Yeni araştırmalar, son birkaç yılda dünya çapında meydana gelen en şiddetli hava olaylarından bazılarının iklim krizi nedeniyle çok daha olası hale geldiğini ortaya koydu.
2021 ve 2022’deki aşırı olayların analizi, bu aşırılıkların çoğunun küresel ısınma nedeniyle daha da kötüleştiğini ve insanlar fosil yakıtları yakarak iklimi değiştirmemiş olsaydı, bazı durumlarda hava olaylarının şiddetinin bu noktalara çıkamayacağını ortaya koydu.
ABD Ulusal Okyanus ve Atmosfer İdaresi’nden (NOAA) iklim bilimci Stephanie Herring, “Bu olayların aşırı doğası çok endişe verici.
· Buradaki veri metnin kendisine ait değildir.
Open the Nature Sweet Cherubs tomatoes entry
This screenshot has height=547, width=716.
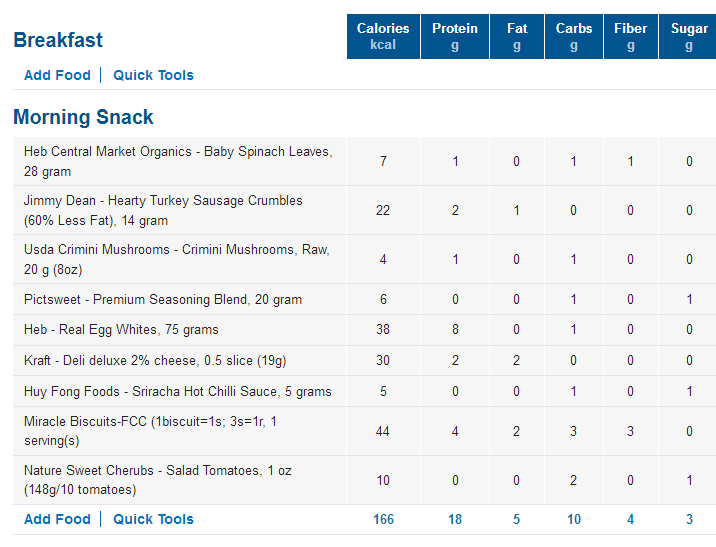(158, 480)
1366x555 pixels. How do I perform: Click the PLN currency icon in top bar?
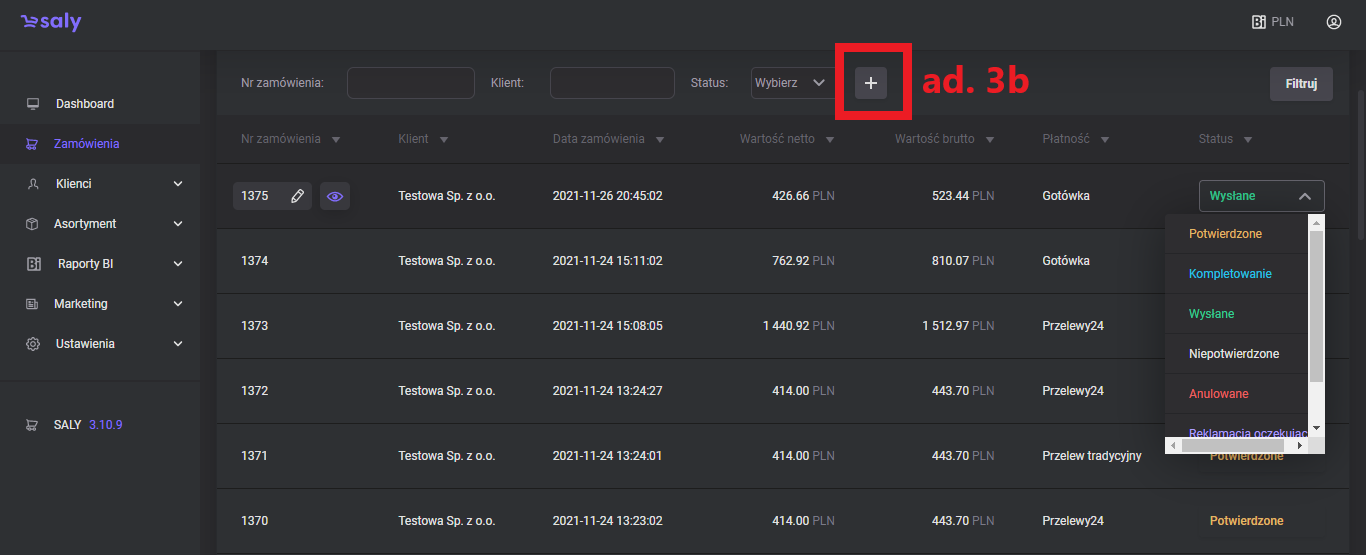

Bunların, işlerin beklediğimizden daha hızlı kızıştığına dair işaretler olup olmadığını anlamamız gerekiyor. Aşırı sıcakların daha da kötüye gideceğini biliyoruz ve ek araştırmalar, gelecekteki değişimi daha iyi ölçmemize yardımcı olacak” dedi.
İklim değişikliğinin parmak izi, gezegen genelinde tespit ediliyor. Kaliforniya ve Nevada’da aşırı kuraklık riski, Ekim 2020’den Eylül 2021’e kadar iklim krizi ve güçlü bir periyodik La Niña iklim olayı nedeniyle altı kat daha kötü hale geldi. Mayıs 2021’de Birleşik Krallık’ın bazı bölgelerini sular altında bırakan aşırı yağış, küresel ısınma nedeniyle 1,5 kat daha olası hale geldi.
Şubat 2021’de Çin’de şiddetli bir sıcaklık dönemi, insan kaynaklı iklim değişikliği nedeniyle dört ila 20 kat daha olası hale gelirken, İran’da 2021’de yaşadığı akut kuraklık, insanlığın seragazları nedeniyle şimdi %50 daha olası.
2021’de Güney Afrika’nın Cape Town kentinde tehlikeli bir orman yangınına neden olan hava durumu da dahil olmak üzere, diğer ciddi etkilerin bir kısmı, iklim krizinin etkisine atfedilebilir.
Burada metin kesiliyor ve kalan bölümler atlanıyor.